Te veo

mayo 7, 2009

Tengo un ojo dibujado, que te ve en un remolino, mientras yo te veo atrapado.

Mis pestañas alzan el vuelo, te quieren alcanzar, en un tiempo, quizás; te quisieron salvar.

Con mi propio mirar te busqué más y más, hasta que ya no te veo… cuando en la niebla desaparecieron tus despojos, mientras yo decía : No, no quiero volver  la mirada hacia atrás.

Te intento olvidar, pero el ojo en el papel enmarcado te sigue viendo, como yo no lo quiero ya hacer.

Rompiste los recuerdos, rompiste lo poco verdadero que quedaba, y ahora ya ni siquiera ha quedado la mitad. Es muy pronto, pero el huracán no ha parado todavía, has hecho destrozos, quitado vidas y espero que no los haga por más.

Me duele, pero te tengo que olvidar, tengo que romper el papel dónde se encuentra ese ojo dibujado que no te deja de mirar, para que así quedes en mi mente como un recuerdo, tan sólo uno más, que no duela, que no singnifique nadie, como ahora se está, un recuerdo, una imagen, un pensamiento al que no eche de menos ¡JAMÁS!

Deseperación

mayo 7, 2009

Con un corazón en las manos, con un corazón inexistente; en las manos de un cuerpo ya sin vida, con el dolor punzante de un vacío que se había dejado atrás…

Con unas lágrimas negras, marcadas en pañuelos, sentí el dolor de esa herida de la que pensé, nunca me podría recuperar.

Incierto es el presente, incierto es el futuro que nos hizo presas de juegos y trampas de enemigos, a los que creíamos amigos.

Mi muerte ya es inevitable, porque aún cuando te empecé a amar, yo de ese cofre no me podía levantar… mis labios eran pálidos y mi cabello marchito por tanto abandono en la oscura soledad.

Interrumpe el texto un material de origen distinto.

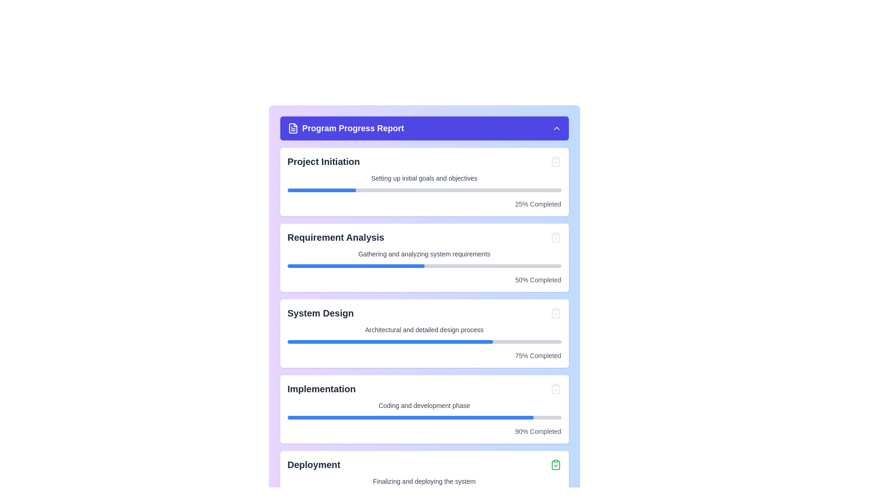 The height and width of the screenshot is (499, 888). Describe the element at coordinates (424, 406) in the screenshot. I see `the descriptive subtitle located in the 'Implementation' section, positioned below its title and a graphical progress bar, but above the numeric completion percentage` at that location.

Cuando llegaste, como si de un cuento de hadas se tratase, rescataste mi existencia de ese pozo, y colmada de sonrisas y de gozo hiciste que mis pupilas brillaran, que mis ojos a ti mismo te iluminaran y sonrisa a sonrisa, mis labios por la corriente sanguínea, rojos se tornaran, con tus besos, con tu calor, con tu apego, con tu fervor y amor.

Las últimas palabras fueron un “TE AMO” y hoy cuando desperté, sabiendo que estabas ahí, no quise saber más, y volqué mis ojos, mi mirada hacia esa almohada para de nuevo sumergirme en esa oscuridad, para darme cuenta de que cuando en realidad despertara, te habrías ido ya y nunca más te vería, ni siquiera en mis sueños, que convertiste en pesadillas en la sublimación de un amor que se convirtió en una descontrucción.

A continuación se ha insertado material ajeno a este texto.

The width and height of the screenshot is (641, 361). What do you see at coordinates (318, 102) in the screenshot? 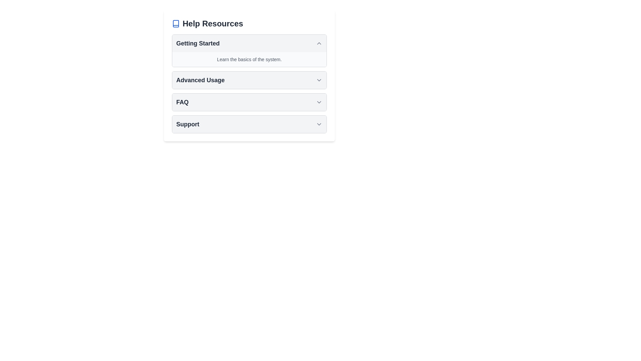
I see `the Icon button (chevron down symbol)` at bounding box center [318, 102].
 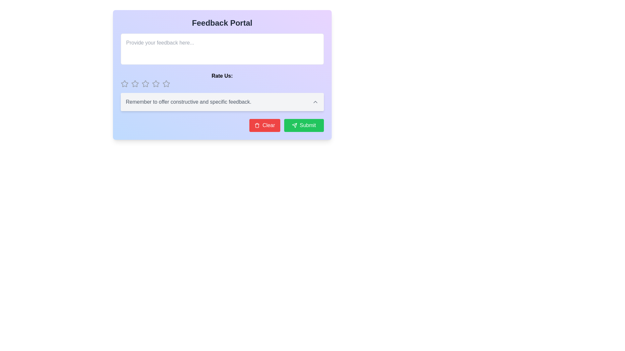 I want to click on the second star icon in the five-star rating system located below the 'Rate Us' label in the feedback form UI, so click(x=145, y=83).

No habrá más días de sol, ni habrá más sonrisas… no mi amor, quédate en dónde estás, pero no me digas: “Corazón” no me llames Bella… cuando creíste más en quien te defraudó, cuando a mis espaldas hablaste mal de mí sin ninguna razón. Te fuiste cuando todavía hoy tenía esos regalos para ti, esos corazones y esas pinturas, esos poemas y unos labios que deseabas… Te fuiste, pero aún así, cuando las lágrimas rueden por mis senos sé que acabaste con esta desesperación.